The police officer comes over. Officer Pettigrew, it says on the tag. “Quite an adventurous day for you, missy,” he says. “You’re lucky to have this guy as your daddy, I’ll tell you that.” He shakes his head, and Patrick’s afraid they’re now going to have to hear tales of things Officer Pettigrew has seen in this job, but at the last instant, Pettigrew seems to think better of it. Patrick knows he’s probably relieved that this particular story has an okay ending: nobody’s raging, the kid is wanted, and security managed to do its job and not let her fly across country unaccompanied. Nevertheless, for a moment Patrick fears that there is going to be other questioning, talk of fraud and child neglect—who knows what could be drummed up?
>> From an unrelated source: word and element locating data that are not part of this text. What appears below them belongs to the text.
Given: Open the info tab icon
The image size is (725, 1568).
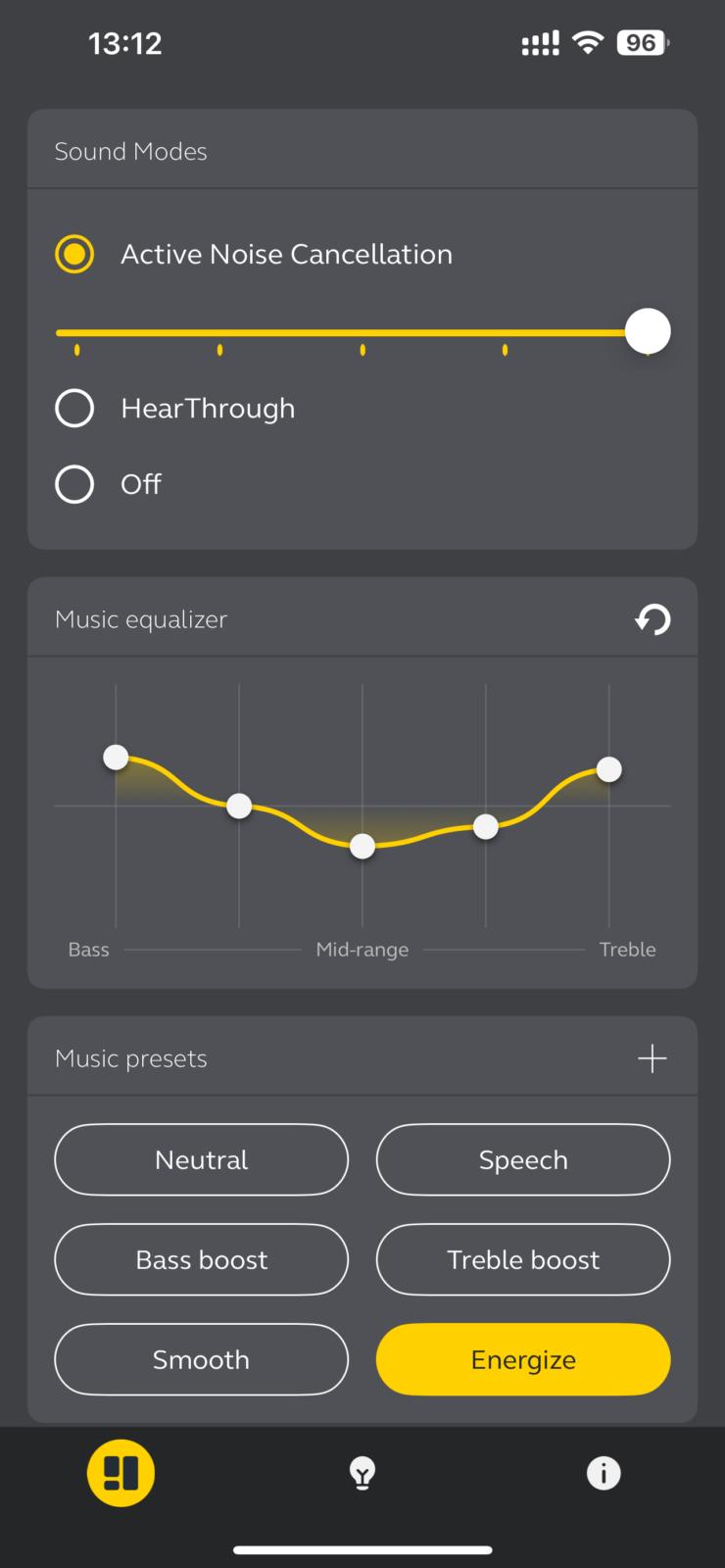Looking at the screenshot, I should (604, 1473).
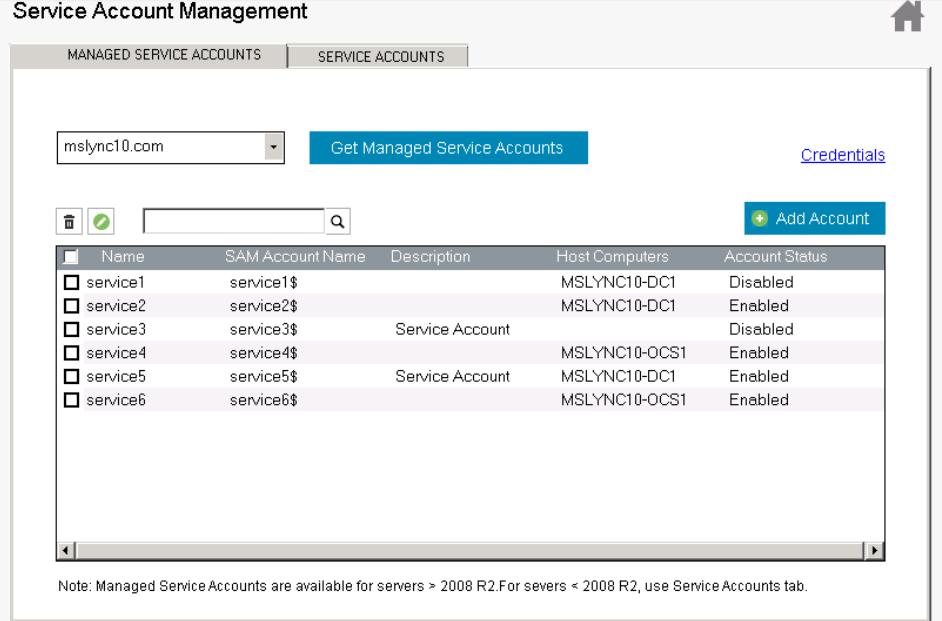Toggle the checkbox next to service5
Screen dimensions: 942x621
coord(72,377)
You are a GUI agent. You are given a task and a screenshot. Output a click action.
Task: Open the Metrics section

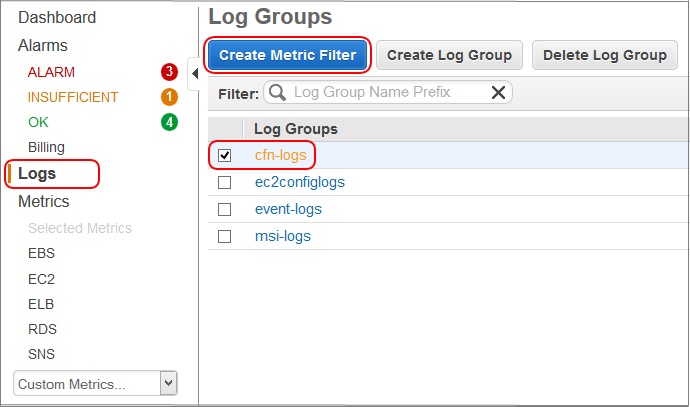click(44, 202)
And here it comes. “Sir, I’ll just need to see your identification and the birth certificate of the child. And then you can sign these forms.”
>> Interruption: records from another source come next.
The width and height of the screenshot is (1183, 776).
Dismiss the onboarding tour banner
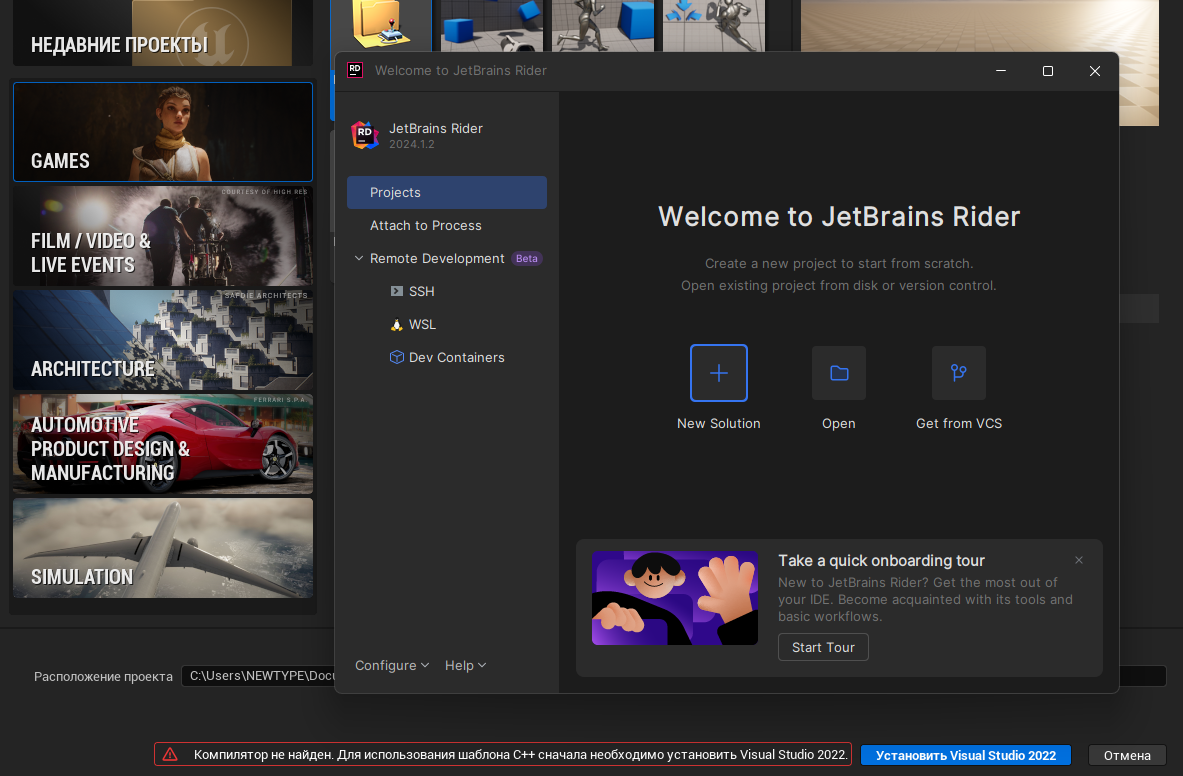[1078, 560]
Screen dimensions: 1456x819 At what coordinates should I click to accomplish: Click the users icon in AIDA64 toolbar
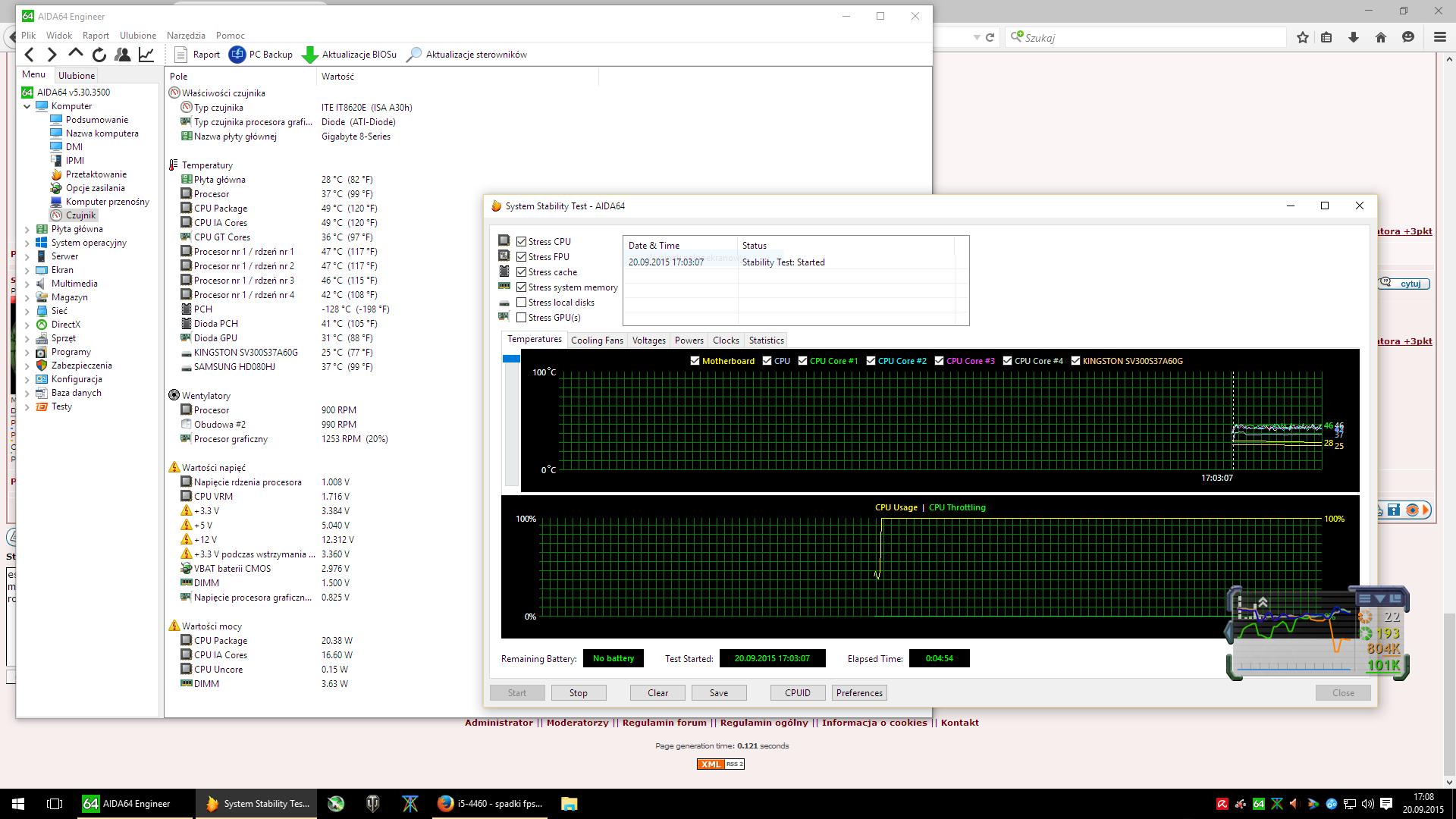tap(122, 55)
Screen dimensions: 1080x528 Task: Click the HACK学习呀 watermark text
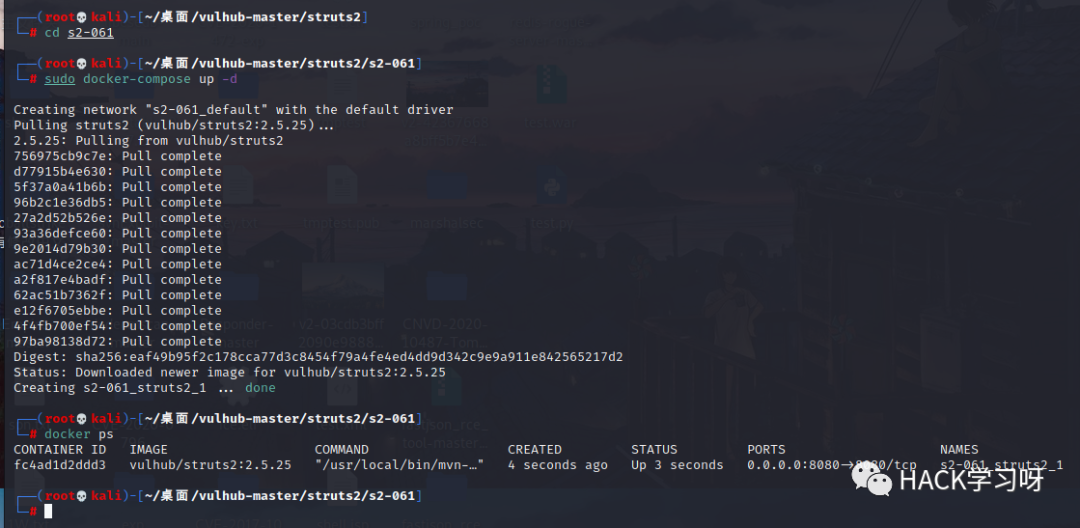(x=971, y=480)
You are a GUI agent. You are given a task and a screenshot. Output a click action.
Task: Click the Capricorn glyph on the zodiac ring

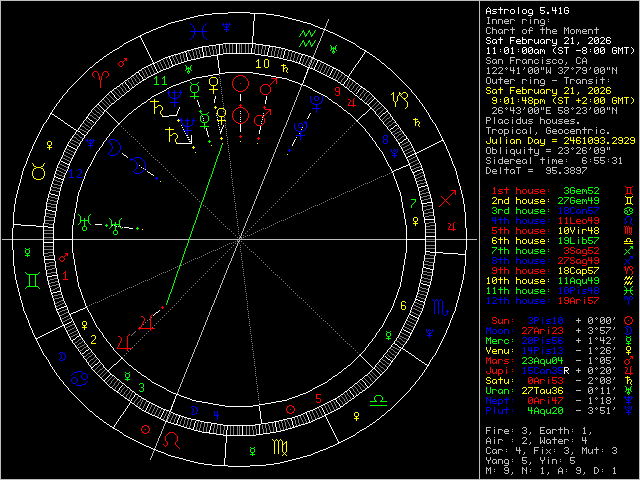[x=399, y=99]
He gets the birth certificate out of his pocket and then remembers it’s not going to have his name on it. He starts a bumbling explanation about how he’s not married to the mother—but the cop looks around and then quietly says it’s okay. “I can see you two belong together. Same eyes and hair. Same blubbering tears.” He smiles and pretends to wipe away nonexistent tears from his own face.
Patrick opens the envelope and hands him the birth certificate anyway . . . and there, on the line where it says Father, there he sees his own name. Typed there. Patrick Delaney.
And just like that, there’s a crack in the awful, and he feels the flood of . . . something . . . love, maybe, hope . . . rushing in.
Fritzie holds his hand as they walk out of the airport to catch their Uber. By the time they get there, he’s actually kind of glad to see she looks spunky and defiant again.